Add extra value to your art work ~ part 2

Artists PaletteWhen I’m selling artwork I like to put a little pack, or envelope, together containing information about the piece. It’s usually just a sheet or two paper placed safely in an envelope marked with the artwork title, and I attach this to the back of the painting with a note saying that it should be kept fixed to the piece throughout its life. This means that even if the art changes hands, all the information about it is kept with it, and then, sometime in the future, a new owner can find out everything they may need to know about the piece that is now in their possession. This not only increases the original value of the piece but also the resale value later on.

If you are a digital artist creating your work on computer, or a photographer or printmaker, then it’s a very good idea to number your work. If you limit the number of times you will create a copy of this particular piece, and then number them accordingly, you will have increased their value because they immediately become more scarce. Limited-edition works are always worth more than open edition works, and the smaller the edition size the more valuable they are thought to be. Obviously it’s important that you stick conscientiously to the number originally decided on for this addition, so that your buyers can be confident they have a genuine limited-edition piece.
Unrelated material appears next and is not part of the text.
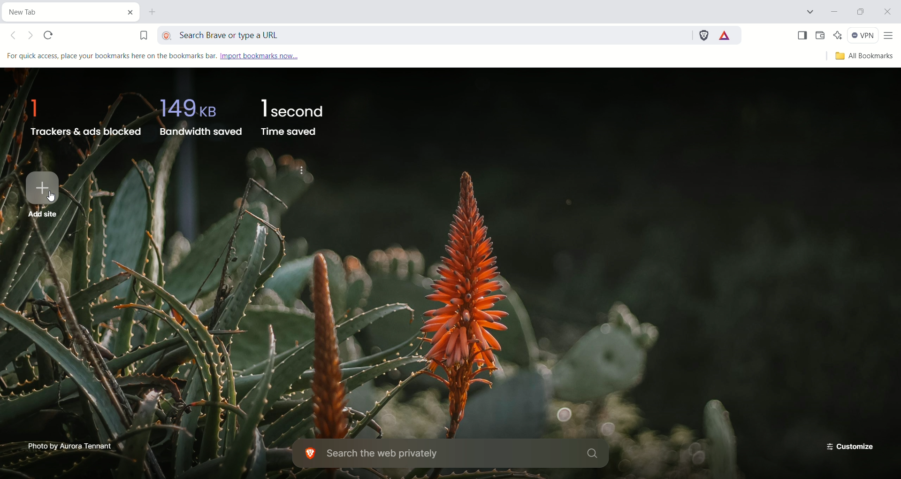  I want to click on close, so click(889, 13).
If you are selling limited edition prints they will be worth more money if they are sold as giclée prints rather than normal ones. This is because giclée prints are made using very light fast and long-lasting pigments and special papers or canvasses, which make sure that they are of archival quality. This means that they should last for over a hundred years, or even as long as 200 years before begriming to fade. This light fastness and resulting long life obviously increases the value of your prints tremendously.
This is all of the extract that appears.